What “leapfrogging” Means for Mobile Tech in Frontier Markets

Marko Dimitrijevic
3 min readFeb 24, 2017
Republished from MarkoDimitrijevic.net.

These days, operating mobile technology has become second nature: almost as natural drinking, eating, or breathing. That’s a hyperbole, of course, but the point still stands: mobile phones and digital apps are extraordinarily common all over the world, not at all limited to developed markets.

In fact, there may be more opportunity for mobile technology breakthroughs the world over. As I’ve written about in my book Frontier Investor: How to Prosper in the Next Emerging Markets, frontier markets — those on the verge of emerging — hold incredible promise. With these markets come great investment opportunity, especially in industries like mobile technology where a little disruption can go a long, long way.
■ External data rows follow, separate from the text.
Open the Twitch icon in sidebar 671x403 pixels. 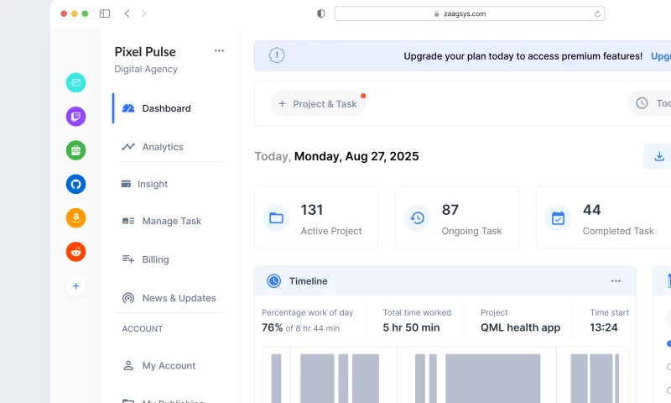tap(75, 117)
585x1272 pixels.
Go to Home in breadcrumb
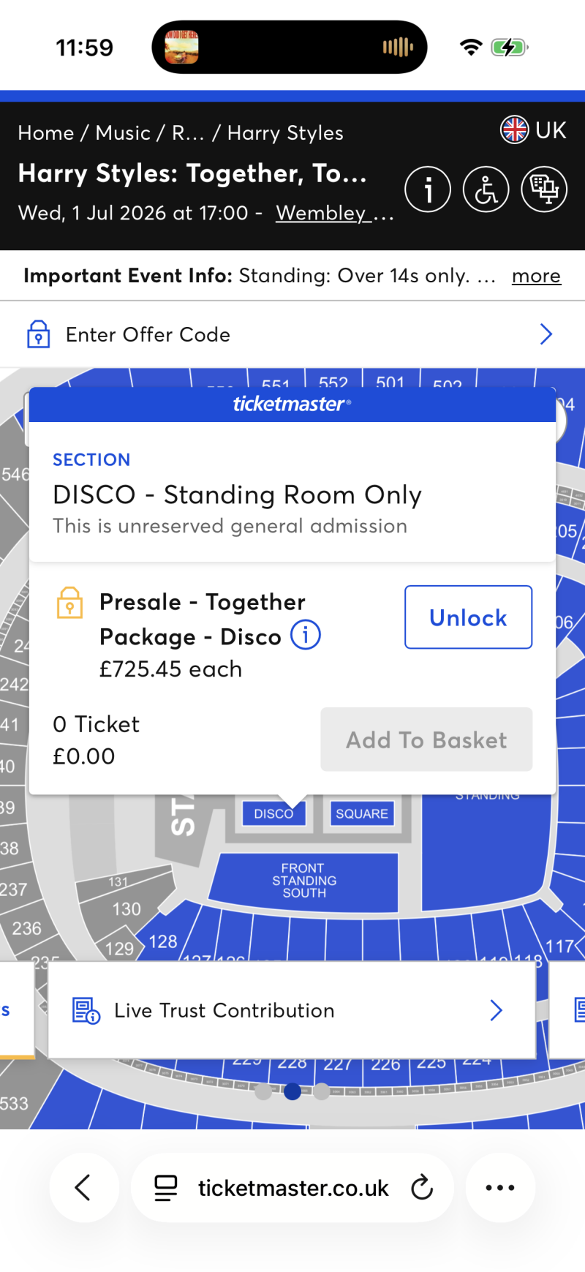point(46,133)
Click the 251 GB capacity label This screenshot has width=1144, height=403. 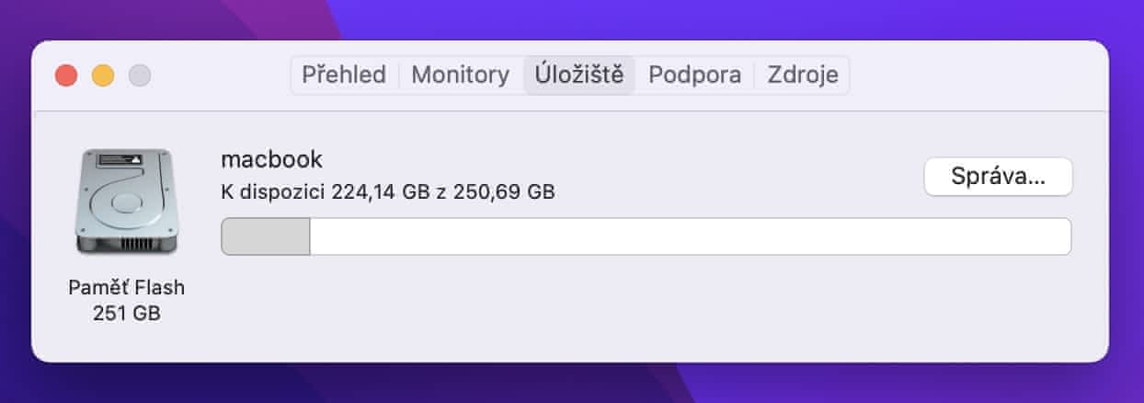click(x=127, y=313)
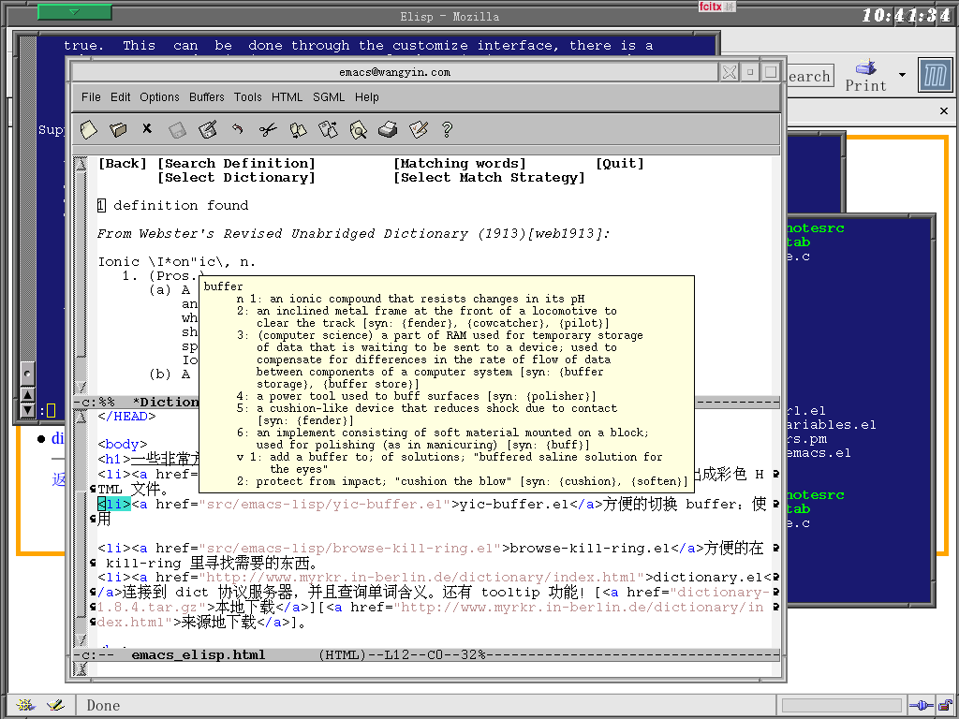Click the question mark help icon
Image resolution: width=959 pixels, height=719 pixels.
pos(448,129)
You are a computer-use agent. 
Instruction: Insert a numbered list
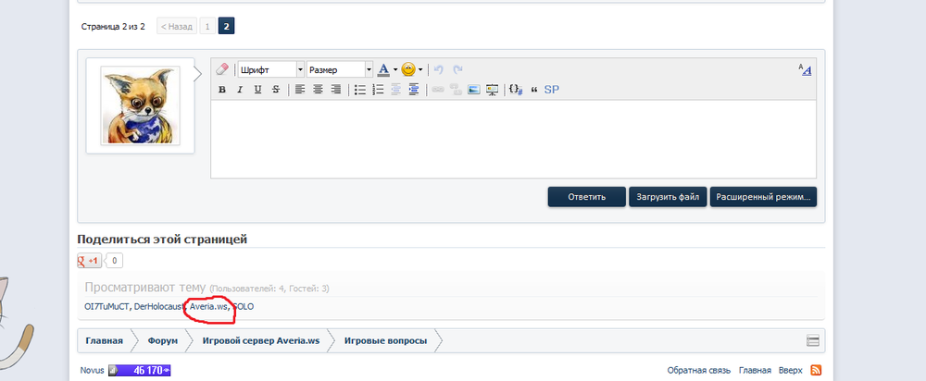pyautogui.click(x=377, y=90)
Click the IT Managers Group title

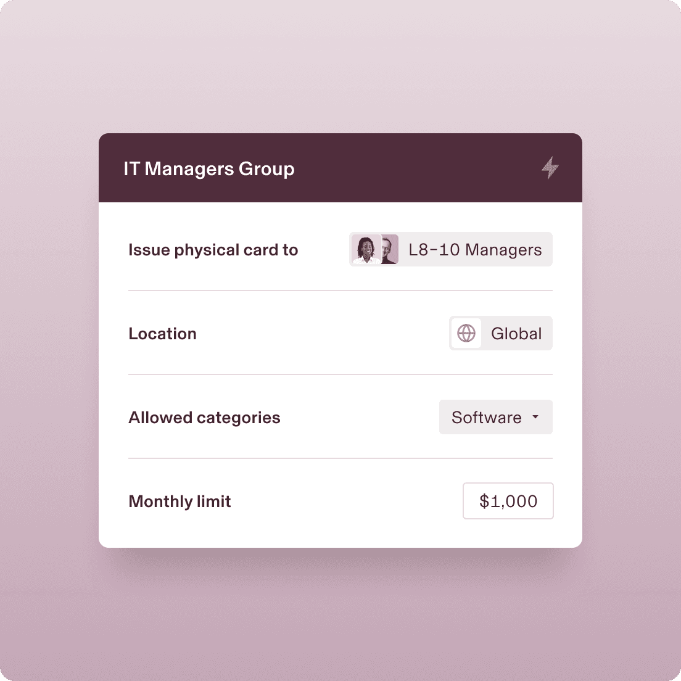(210, 168)
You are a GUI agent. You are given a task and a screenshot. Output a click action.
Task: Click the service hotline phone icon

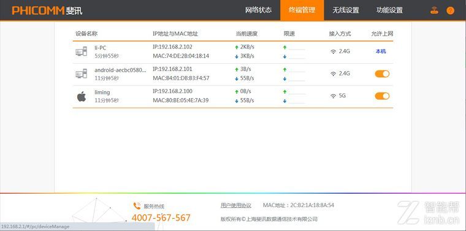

In many frontier markets, a lack of existing infrastructure and services have left several voids that can be filled by new mobile tech services. In Bangladesh, for example, 75 percent of people have mobile phones but only 25 percent have bank accounts. The solution? A mobile banking product that would allow people to transfer money by text — in this case, something called Bkash. The introduction of this product utterly transformed the country’s banking landscape, creating a thriving industry with little competition, and stimulating the economy all the while.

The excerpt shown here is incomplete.